Si, pour le lieu de travail, la perception des salariés est très proche de la réalité vécue, il en est autrement pour les trajets. Les actes subis sont inférieurs à la perception que s’en font les salariés.

Un traumatisme pour les salariés qui attendent des réponses de leur employeur

Les agressions physiques, vols ou insultes sur le lieu de travail ou sur le trajet génèrent des traumatismes d’une importance variable suivant la nature de l’acte. 84% affirment avoir été traumatisés par les agressions physiques, 71% par les vols, et 68% par les insultes ou menaces dont ils ont été victimes.

L’étude a également évalué les conséquences vécues de cette insécurité en termes d’arrêts de travail voire de changement d’employeur.

Les salariés sont 8% à déclarer avoir eu lors des 5 dernières années un arrêt de travail en raison d’un problème de sécurité sur le lieu de travail, et 4% en raison de problèmes de sécurité lors des trajets. Ils sont 5% à déclarer avoir changé d’employeur parce qu’ils sentaient que leur sécurité était menacée.

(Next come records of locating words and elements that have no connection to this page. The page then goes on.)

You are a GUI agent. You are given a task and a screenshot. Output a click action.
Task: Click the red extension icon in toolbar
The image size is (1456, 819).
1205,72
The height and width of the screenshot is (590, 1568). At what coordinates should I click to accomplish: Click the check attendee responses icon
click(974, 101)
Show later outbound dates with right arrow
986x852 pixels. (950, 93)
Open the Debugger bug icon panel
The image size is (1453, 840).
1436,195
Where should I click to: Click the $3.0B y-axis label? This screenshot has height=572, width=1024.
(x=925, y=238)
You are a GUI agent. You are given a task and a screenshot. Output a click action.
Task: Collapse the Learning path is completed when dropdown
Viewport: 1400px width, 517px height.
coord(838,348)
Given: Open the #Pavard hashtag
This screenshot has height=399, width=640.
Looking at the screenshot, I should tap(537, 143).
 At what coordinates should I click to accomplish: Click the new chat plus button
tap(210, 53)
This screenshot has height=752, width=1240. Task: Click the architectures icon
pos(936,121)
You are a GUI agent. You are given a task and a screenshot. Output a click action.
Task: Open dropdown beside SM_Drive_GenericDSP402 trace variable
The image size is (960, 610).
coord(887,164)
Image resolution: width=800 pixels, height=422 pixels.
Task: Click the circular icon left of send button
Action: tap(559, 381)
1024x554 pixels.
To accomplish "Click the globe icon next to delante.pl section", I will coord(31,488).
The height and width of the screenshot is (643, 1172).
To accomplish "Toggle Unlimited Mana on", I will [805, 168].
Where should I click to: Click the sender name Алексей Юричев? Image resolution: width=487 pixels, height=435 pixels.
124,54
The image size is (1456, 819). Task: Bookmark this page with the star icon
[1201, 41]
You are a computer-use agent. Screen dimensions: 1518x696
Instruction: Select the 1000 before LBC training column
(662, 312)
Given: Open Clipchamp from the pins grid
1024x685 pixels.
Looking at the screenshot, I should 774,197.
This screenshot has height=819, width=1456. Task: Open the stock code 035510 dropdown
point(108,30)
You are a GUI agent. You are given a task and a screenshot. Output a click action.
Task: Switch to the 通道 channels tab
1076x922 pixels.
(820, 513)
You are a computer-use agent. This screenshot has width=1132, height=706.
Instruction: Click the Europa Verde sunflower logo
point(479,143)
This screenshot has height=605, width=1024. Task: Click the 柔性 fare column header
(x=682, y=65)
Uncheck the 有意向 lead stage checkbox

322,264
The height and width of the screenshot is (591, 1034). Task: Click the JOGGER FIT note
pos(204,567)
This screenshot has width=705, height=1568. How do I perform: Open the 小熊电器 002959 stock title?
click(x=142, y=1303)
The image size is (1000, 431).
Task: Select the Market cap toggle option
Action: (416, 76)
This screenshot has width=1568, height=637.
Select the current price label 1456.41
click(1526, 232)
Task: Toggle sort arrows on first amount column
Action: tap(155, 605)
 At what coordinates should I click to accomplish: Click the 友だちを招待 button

30% des salariés estiment que leur employeur ne fait pas suffisamment d’efforts pour assurer leur sécurité et près d’un sur deux considère qu’à l’avenir, il devra faire davantage.

Face à ces menaces, ils considèrent que la solution la plus efficace est d’équiper l’entreprise d’un système de contrôle d’accès par badge. Les solutions de vidéosurveillance viennent en deuxième, ce qui semble confirmer que le rôle dissuasif de la vidéoprotection est désormais bien compris par les salariés. Les systèmes de détection-intrusion sont également cités et ce constat est en ligne avec le nombre d’actes observés par les salariés, dus à des intrus.

( * ) Ce sondage a été réalisé en octobre dernier, auprès d’un échantillon représentatif de 2000 collaborateurs d’entreprises publiques et privées.